EXTRACT TO READ:
┌────────

Cross-posted from the OurMilitary.mil blog. This originally appeared in Paraglide, the Ft. Bragg base newspaper.
Six paratroopers whose homes were destroyed or damaged in the April 16 tornados that struck south of post recently received donated computers to help get their lives back online.
Given mostly to lowerenlisted Soldiers assigned to 1st Brigade Combat Team, 82nd Airborne Division, the refurbished, high-quality, business-class notebooks came from Operation Homelink, a nonprofit outfit that traditionally provides computers to the Families of deploying Soldiers to keep in touch through e-mail, chat and web cams.
Additionally, five laptops were donated to Marines affected by the same storm system at Camp Lejeune, located on the North Carolina coast. Dan Shannon, founder of Operation Homelink, explained that, while he typically needs 90 days to request and deliver computers from corporate donors such as Raytheon and Dell, Raytheon responded instantaneously to the emergency request in the aftermath of Fayetteville’s tornadoes.
“As long as the mission is to take care of our troops and their Families, it’s an important mission to Raytheon,” said Robert Connors, director of preparedness at the defense contractor in an e-mail to S hannon.
It helped tremendously that the brigade’s noncommissioned officers support chain, beginning with its top NCO, Command Sgt. Maj. LaMarquis Knowles, was able to quickly find Soldiers with the greatest need, said Shannon.

└────────

WORK TASK A:
Rewrite the paragraph of the laptop donations article that begins "Additionally, five laptops" as a short bulleted list, keeping its main facts.
WORK TASK B:
Name every person the laptop donations article mentions by name.
WORK TASK C:
Write the next few sentences of the article about the laptop donations, continuing after its last sentence.
The data that follows has nothing to do with the article about the laptop donations.

DATASET SECTION:
┌────────

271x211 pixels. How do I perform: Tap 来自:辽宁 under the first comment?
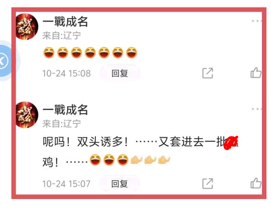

└────────

RESPONSE BOX A:
- Five laptops also went to Marines at Camp Lejeune, on the North Carolina coast, who were hit by the same storm system.
- Dan Shannon founded Operation Homelink.
- Requesting and delivering computers from corporate donors such as Raytheon and Dell usually takes him 90 days.
- After the Fayetteville tornadoes, Raytheon answered the emergency request instantly.

RESPONSE BOX B:
- Dan Shannon
- Robert Connors
- Command Sgt. Maj. LaMarquis Knowles

RESPONSE BOX C:
“This is really going to help,” said Spc. Desmond Marsh, a food-service specialist who, over two weeks after the storm, was still trying to get his life back together.
Marsh left his rented home with his daughter and wife just seven minutes before the tornado struck. He returned to find the house in shambles and his two-year-old daughter’s room completely blown away.
To help him get back on his feet, members of Marsh’s company contributed clothing for his Family, and two, on-post facilities, the Airborne Attic and the Lending Closet, loaned furniture, small appliances and other household goods. Marsh will use the computer to organize his life and to help keep in touch with his Family, among other uses, he said.
Specialist Patrick Briody, a medic with his brigade’s cavalry squadron, also received one of the refurbished Hewlett Packard notebooks. Briody, his wife, Brittany, and the couple’s 15-month-old child were huddled in a bathroom when a giant oak, felled by the high winds, split their home in two. He saw the Family grill hurtling through the backyard at about 130 miles per hour, he said. When the tornado passed, his daughter’s bedroom was gone.
“Nobody was hurt. We were lucky,” he said, noting that he had to free his neighbors — a grandmother, her daughter-in-law and two grandchildren — from the rubble that was minutes earlier their home. The Louisiana native said he was impressed by the quality of the donated laptop. It was far from somebody’s old junk, he said.
To date, Operation Homelink has donated 3,565 computers to Soldiers, Marines and their families, typically immediately prior to deployment, according to Shannon, a real estate manager from the Chicago area. Shannon was familiar with 1st BCT from his third visit to Fort Bragg, an event in 2009 for which Dell donated 100 netbook computers to Families of the soonto- deploy paratroopers through his organization.
Homelink’s last major donation was 150 computers to Soldiers and Families of the Minnesota-based 34th Infantry Division. Shannon said he is planning at least four more major donations in 2011, including one at Fort Bragg this fall.